* DIRECTIONS FOR THIS TASK *
Return the entire listing, word for word.

* EXERCISE DATA *
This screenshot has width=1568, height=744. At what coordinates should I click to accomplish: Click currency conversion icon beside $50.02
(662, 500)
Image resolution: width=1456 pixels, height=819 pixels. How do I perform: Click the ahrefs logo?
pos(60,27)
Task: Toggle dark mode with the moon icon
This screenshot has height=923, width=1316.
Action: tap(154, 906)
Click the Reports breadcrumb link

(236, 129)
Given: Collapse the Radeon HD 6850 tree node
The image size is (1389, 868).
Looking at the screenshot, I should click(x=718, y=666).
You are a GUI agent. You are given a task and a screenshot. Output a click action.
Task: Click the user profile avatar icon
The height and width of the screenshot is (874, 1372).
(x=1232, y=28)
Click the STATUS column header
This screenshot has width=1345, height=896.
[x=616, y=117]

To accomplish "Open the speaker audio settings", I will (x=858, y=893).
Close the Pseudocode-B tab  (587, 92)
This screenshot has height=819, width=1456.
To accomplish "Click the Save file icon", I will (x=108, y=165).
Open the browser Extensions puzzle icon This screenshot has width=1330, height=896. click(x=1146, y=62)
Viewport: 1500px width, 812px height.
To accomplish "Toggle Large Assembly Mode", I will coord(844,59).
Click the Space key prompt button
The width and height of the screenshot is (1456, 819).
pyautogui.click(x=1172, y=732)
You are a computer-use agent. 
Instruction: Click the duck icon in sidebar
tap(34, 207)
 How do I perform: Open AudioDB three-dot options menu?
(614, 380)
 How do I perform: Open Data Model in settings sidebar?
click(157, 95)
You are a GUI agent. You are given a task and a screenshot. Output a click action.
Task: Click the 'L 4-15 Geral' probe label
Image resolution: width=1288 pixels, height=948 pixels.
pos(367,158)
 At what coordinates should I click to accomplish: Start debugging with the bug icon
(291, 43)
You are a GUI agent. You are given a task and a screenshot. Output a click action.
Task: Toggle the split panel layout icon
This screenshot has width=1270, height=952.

* TASK RESPONSE *
This screenshot has width=1568, height=744. At what coordinates should I click to accomplish: Click currency conversion icon beside $50.02
(662, 500)
Image resolution: width=1456 pixels, height=819 pixels. How do I perform: Click the ahrefs logo?
pos(60,27)
Task: Toggle dark mode with the moon icon
This screenshot has height=923, width=1316.
Action: tap(154, 906)
Click the Reports breadcrumb link

(236, 129)
Given: Collapse the Radeon HD 6850 tree node
The image size is (1389, 868).
Looking at the screenshot, I should click(x=718, y=666).
You are a GUI agent. You are given a task and a screenshot. Output a click action.
Task: Click the user profile avatar icon
The height and width of the screenshot is (874, 1372).
(x=1232, y=28)
Click the STATUS column header
This screenshot has width=1345, height=896.
[x=616, y=117]

To accomplish "Open the speaker audio settings", I will (x=858, y=893).
Close the Pseudocode-B tab  (587, 92)
This screenshot has height=819, width=1456.
To accomplish "Click the Save file icon", I will (x=108, y=165).
Open the browser Extensions puzzle icon This screenshot has width=1330, height=896. click(x=1146, y=62)
Viewport: 1500px width, 812px height.
To accomplish "Toggle Large Assembly Mode", I will coord(844,59).
Click the Space key prompt button
The width and height of the screenshot is (1456, 819).
pyautogui.click(x=1172, y=732)
You are a computer-use agent. 
Instruction: Click the duck icon in sidebar
tap(34, 207)
 How do I perform: Open AudioDB three-dot options menu?
(614, 380)
 How do I perform: Open Data Model in settings sidebar?
click(157, 95)
You are a GUI agent. You are given a task and a screenshot. Output a click action.
Task: Click the 'L 4-15 Geral' probe label
Image resolution: width=1288 pixels, height=948 pixels.
pos(367,158)
 At what coordinates should I click to accomplish: Start debugging with the bug icon
(291, 43)
You are a GUI agent. You are given a task and a screenshot. Output a click action.
Task: Toggle the split panel layout icon
This screenshot has width=1270, height=952.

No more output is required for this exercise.